From a schadenfreude perspective, I thoroughly enjoyed the back-and-forth sniping, and the Jerry Springer-esque booing from the audience at certain points. However, I reached my limit with one particular question, when someone held up a Bible and asked this question (I'm paraphrasing here):
"I'm going to ask you a question whose answer will tell us all we need to know about every one of you: do you believe that every single word of this book is true?"
Now it's not the question itself that bothers me per se. This person was perfectly within his rights to ask it, and the people at CNN were perfectly within their rights to include it as a question in the debate. The problem is how the question was answered -- or more accurately, how it was *not* answered.

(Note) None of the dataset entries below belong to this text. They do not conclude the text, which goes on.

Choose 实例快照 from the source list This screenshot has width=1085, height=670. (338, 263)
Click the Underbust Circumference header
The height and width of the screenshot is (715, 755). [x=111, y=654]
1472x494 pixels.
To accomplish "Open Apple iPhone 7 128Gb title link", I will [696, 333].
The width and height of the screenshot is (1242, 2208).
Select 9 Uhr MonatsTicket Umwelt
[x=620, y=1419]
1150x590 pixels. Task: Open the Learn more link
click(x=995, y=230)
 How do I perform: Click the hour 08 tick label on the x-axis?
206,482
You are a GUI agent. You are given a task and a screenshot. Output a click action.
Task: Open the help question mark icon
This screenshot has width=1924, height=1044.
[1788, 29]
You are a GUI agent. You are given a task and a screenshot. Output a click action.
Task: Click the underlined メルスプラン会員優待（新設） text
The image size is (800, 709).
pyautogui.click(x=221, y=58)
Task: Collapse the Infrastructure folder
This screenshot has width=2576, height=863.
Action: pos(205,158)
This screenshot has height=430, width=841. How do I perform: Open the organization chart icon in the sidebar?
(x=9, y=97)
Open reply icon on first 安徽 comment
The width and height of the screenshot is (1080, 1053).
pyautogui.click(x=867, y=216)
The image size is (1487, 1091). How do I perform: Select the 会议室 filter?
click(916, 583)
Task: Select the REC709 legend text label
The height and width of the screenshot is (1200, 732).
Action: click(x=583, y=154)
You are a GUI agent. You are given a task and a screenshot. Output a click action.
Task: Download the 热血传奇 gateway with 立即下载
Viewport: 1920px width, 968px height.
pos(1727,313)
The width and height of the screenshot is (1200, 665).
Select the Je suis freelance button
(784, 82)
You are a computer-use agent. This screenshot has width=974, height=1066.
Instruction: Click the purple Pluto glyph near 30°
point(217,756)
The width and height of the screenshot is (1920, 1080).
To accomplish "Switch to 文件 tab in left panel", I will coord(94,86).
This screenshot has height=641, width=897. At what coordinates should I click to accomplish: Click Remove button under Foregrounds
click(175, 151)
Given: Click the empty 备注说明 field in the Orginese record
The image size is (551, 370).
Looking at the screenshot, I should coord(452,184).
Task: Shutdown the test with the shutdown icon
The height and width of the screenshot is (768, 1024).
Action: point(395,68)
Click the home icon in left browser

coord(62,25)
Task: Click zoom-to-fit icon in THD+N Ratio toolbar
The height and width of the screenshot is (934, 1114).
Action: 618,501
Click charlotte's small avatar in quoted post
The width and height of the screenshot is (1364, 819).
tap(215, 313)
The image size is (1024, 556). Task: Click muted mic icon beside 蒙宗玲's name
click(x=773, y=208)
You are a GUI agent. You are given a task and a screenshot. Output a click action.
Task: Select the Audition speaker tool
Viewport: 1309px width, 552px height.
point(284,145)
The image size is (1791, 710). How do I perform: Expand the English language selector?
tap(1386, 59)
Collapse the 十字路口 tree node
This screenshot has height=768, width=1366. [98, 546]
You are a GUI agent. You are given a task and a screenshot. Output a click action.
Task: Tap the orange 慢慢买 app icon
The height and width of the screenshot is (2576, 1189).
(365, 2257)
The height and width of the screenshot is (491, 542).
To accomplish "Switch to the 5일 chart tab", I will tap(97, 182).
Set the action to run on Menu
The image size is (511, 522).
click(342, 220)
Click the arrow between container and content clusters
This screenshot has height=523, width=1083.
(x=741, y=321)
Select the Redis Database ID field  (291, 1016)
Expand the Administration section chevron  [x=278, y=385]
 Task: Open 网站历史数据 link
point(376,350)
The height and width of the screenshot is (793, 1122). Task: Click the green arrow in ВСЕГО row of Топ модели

What am I getting at? For a clue, here's a selection from the U.S. Constitution -- you know, the foundation of our nations's laws, which each and every President takes an oath to preserve, protect, and defend:
Article VI: Debts, Supremacy, Oaths
"...no religious Test shall ever be required as a Qualification to any Office or public Trust under the United States."
My point is, nobody at that debate mentioned this important Constitutional tidbit. Not one of the candidates, not Mister AC-360, and not one person in the often-raucous audience (including attending Huckabee supporter Chuck Norris). A citizen said: your religious opinion tells us all we need to know to decide whether you should be president. And no one onstage or off objected to that at all.
Am I the only one who has a problem with that?